YOUR GOAL :: Gather all lines from the material that contain "agent".

DATA FOR PROCESSING ::
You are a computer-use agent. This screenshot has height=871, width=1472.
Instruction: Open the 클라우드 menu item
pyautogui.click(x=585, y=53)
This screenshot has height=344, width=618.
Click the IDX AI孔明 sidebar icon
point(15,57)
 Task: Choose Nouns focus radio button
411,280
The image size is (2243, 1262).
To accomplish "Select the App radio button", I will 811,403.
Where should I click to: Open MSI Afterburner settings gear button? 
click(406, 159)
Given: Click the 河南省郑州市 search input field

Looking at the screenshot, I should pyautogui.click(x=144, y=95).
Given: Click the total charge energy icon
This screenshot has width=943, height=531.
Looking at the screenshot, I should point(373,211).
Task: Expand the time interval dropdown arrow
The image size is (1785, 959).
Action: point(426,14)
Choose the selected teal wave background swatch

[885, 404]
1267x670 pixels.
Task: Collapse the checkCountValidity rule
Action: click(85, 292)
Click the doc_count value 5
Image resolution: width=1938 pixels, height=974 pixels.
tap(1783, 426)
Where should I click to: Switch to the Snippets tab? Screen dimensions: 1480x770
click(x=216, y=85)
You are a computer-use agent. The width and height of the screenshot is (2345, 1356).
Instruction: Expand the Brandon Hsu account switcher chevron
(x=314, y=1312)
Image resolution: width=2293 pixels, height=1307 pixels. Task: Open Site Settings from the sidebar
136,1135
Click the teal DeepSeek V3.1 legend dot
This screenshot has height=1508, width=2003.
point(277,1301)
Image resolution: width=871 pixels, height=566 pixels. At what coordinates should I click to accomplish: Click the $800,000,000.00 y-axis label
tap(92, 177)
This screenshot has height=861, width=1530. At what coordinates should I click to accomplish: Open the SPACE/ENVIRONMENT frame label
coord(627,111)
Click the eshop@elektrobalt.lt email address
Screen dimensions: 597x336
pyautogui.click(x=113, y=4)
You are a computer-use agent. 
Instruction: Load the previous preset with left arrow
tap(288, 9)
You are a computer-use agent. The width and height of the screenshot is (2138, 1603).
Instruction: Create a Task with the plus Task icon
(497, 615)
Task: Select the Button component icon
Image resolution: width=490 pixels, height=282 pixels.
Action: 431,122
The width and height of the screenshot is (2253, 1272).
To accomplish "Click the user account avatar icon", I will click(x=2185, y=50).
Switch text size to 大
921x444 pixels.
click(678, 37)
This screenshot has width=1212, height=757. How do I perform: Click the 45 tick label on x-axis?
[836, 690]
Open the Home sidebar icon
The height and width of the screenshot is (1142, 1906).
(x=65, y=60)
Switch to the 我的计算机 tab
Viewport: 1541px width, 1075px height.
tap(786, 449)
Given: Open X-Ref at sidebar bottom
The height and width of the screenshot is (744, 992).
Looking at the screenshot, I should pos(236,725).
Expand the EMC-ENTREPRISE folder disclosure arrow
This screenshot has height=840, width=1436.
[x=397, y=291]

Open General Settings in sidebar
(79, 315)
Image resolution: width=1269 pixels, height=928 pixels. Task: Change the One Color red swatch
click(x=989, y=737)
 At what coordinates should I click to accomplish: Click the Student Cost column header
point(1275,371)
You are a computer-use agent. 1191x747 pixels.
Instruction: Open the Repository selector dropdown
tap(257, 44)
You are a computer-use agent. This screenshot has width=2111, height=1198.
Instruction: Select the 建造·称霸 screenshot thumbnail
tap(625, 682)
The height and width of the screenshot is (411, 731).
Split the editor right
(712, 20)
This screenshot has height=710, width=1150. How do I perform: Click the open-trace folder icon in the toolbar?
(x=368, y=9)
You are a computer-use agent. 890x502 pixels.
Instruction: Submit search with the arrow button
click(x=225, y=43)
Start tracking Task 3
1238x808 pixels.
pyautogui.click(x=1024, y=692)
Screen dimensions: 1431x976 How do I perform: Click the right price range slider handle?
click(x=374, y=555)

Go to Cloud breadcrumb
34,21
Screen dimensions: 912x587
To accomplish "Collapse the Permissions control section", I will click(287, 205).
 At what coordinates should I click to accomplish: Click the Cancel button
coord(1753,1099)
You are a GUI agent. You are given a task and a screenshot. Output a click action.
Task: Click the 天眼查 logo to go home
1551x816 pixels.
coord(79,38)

SOLUTION FOR THIS TASK ::
You are a computer-use agent. This screenshot has height=871, width=1472.
You are a computer-use agent. The width and height of the screenshot is (2345, 1356).
You are a computer-use agent. 
You are a computer-use agent. The width and height of the screenshot is (2138, 1603).
You are a computer-use agent. 1191x747 pixels.
You are a computer-use agent. This screenshot has width=2111, height=1198.
You are a computer-use agent. 890x502 pixels.
You are a GUI agent. You are given a task and a screenshot. Output a click action.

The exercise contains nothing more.